PROBLEM REQUIREMENTS:
The lines running from the one that contains "The width and height of the screenshot is (1024, 485)." to the end of the records below are what to reproduce, exactly and without pictures.
(Beginning of RECORD SET)
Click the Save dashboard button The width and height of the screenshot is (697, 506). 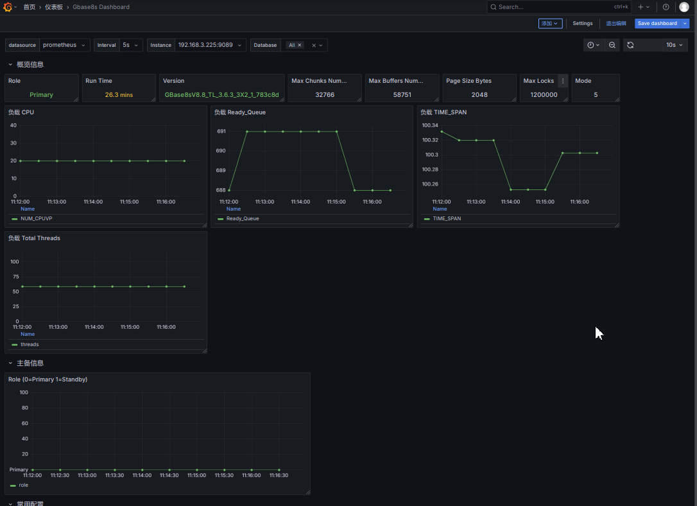pos(657,24)
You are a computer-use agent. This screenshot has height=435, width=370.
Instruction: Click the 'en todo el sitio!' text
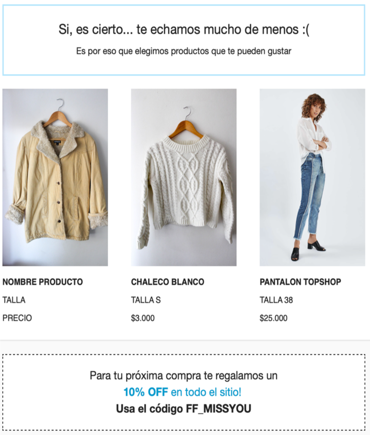[x=206, y=392]
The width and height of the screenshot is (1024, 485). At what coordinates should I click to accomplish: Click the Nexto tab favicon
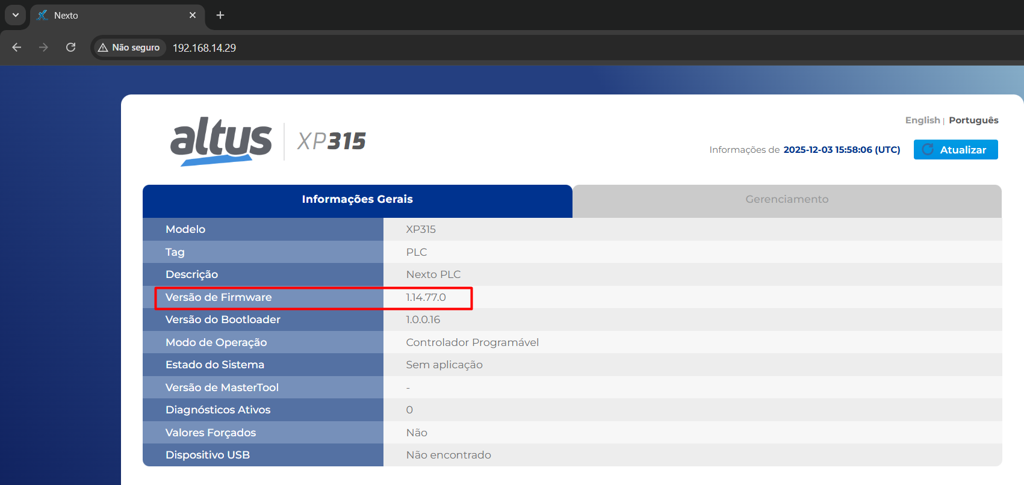(x=42, y=16)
(End of RECORD SET)
WRITTEN SOLUTION:
The width and height of the screenshot is (1024, 485). At what coordinates should I click to accomplish: Click the Nexto tab favicon
(x=42, y=16)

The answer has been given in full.